Stored items
=== Begin Enclosure ===

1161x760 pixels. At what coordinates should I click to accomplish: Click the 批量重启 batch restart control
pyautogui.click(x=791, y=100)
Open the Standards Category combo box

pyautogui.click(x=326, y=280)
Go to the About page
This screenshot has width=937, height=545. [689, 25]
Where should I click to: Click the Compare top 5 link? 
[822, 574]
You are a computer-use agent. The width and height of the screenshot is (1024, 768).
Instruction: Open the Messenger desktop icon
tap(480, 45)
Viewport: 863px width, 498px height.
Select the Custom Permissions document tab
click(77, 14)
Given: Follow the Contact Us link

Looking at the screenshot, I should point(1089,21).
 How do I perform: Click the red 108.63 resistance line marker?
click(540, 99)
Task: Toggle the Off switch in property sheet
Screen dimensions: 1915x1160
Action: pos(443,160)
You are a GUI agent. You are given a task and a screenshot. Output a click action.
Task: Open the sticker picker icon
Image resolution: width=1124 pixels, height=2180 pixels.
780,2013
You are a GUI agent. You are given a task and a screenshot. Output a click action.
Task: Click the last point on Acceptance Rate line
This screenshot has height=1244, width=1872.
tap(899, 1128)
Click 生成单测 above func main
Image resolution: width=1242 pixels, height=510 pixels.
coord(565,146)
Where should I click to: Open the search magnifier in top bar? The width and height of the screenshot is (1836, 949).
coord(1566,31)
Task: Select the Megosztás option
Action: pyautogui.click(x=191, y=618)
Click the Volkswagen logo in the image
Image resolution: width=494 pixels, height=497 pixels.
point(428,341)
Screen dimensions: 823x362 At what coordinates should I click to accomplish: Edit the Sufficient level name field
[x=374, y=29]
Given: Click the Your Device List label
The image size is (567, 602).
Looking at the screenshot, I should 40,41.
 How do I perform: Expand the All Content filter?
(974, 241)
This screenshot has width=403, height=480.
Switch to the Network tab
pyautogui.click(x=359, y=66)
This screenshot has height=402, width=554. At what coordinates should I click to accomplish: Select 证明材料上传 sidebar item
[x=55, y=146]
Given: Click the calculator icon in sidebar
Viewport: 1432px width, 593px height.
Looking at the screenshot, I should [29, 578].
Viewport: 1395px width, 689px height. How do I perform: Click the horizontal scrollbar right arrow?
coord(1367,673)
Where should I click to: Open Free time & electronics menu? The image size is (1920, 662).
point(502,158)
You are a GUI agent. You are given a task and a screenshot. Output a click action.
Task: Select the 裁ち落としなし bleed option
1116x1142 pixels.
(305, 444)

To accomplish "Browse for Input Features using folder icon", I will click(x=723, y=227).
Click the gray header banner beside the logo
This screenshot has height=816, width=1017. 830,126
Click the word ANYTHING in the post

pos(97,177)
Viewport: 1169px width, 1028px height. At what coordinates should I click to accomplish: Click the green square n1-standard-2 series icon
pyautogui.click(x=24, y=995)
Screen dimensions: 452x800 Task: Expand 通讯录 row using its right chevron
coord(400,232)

=== End Enclosure ===

§ Problem to work on:
Write out a verbatim copy of the data, beginning with its first line and ending with the line that contains "You are a computer-use".

§ Response to this exercise:
1161x760 pixels. At what coordinates should I click to accomplish: Click the 批量重启 batch restart control
pyautogui.click(x=791, y=100)
Open the Standards Category combo box

pyautogui.click(x=326, y=280)
Go to the About page
This screenshot has width=937, height=545. [689, 25]
Where should I click to: Click the Compare top 5 link? 
[822, 574]
You are a computer-use agent. The width and height of the screenshot is (1024, 768).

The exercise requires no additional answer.